In order to study long term stability, it appears desirable that the particle tracking be symplectic. One way to achieve symplectic tracking is to replace the magnets by a series of point magnets and drift spaces. This approach is modified here by using a reference orbit that is made up of arcs of circles and straight lines which join smoothly with each other. This makes the symplecticity more evident, and simplifies in some way the particle tracking, as the coordinate system based on this reference orbit is not changing discontinuously between elements. It also allows the use of transfer matrices to find the linear orbit parameters. For this choice of reference orbit, the required results are obtained to track particles, which are the transfer functions, the transfer matrices and the transfer time, for the different elements present in the accelerator. It is shown that, in the absence of longitudinal magnetic fields theses results provide a symplectic, second order integrator.

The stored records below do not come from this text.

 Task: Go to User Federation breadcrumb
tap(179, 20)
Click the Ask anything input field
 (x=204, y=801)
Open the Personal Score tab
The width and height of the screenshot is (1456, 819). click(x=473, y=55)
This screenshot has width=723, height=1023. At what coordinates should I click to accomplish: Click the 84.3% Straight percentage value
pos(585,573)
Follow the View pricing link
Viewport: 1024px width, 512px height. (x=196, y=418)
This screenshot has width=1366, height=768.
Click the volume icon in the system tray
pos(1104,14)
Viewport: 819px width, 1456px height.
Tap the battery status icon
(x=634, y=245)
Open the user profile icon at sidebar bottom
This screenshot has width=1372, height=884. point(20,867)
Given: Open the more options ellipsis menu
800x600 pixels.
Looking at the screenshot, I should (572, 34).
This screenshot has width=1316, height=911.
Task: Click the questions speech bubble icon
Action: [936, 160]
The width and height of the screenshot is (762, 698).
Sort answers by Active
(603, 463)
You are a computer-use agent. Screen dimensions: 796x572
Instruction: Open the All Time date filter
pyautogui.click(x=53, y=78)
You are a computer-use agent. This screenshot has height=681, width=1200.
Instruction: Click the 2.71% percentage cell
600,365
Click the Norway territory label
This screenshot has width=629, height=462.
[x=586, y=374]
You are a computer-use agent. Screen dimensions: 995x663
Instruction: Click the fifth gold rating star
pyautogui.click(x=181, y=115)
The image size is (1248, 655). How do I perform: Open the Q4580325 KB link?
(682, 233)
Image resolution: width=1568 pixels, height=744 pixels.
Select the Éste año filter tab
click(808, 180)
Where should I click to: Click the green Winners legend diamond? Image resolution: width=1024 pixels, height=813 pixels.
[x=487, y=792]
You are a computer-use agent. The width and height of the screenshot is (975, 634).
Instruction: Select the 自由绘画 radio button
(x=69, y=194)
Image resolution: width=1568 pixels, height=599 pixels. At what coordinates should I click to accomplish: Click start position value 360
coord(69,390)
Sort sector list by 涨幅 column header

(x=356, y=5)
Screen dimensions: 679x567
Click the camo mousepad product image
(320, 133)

Existing tracking programs that use a reference orbit, made up of arcs of circles and straight lines, can be modified, using the results given here to do symplectic tracking with point magnets. The results have been used to modify the ORBIT tracking program. The ORBIT program will now, by changing an indicator, either track using the usual large accelerator approximation for the transfer functions or do symplectic tracking with point magnets, and will use the same reference orbit in both cases.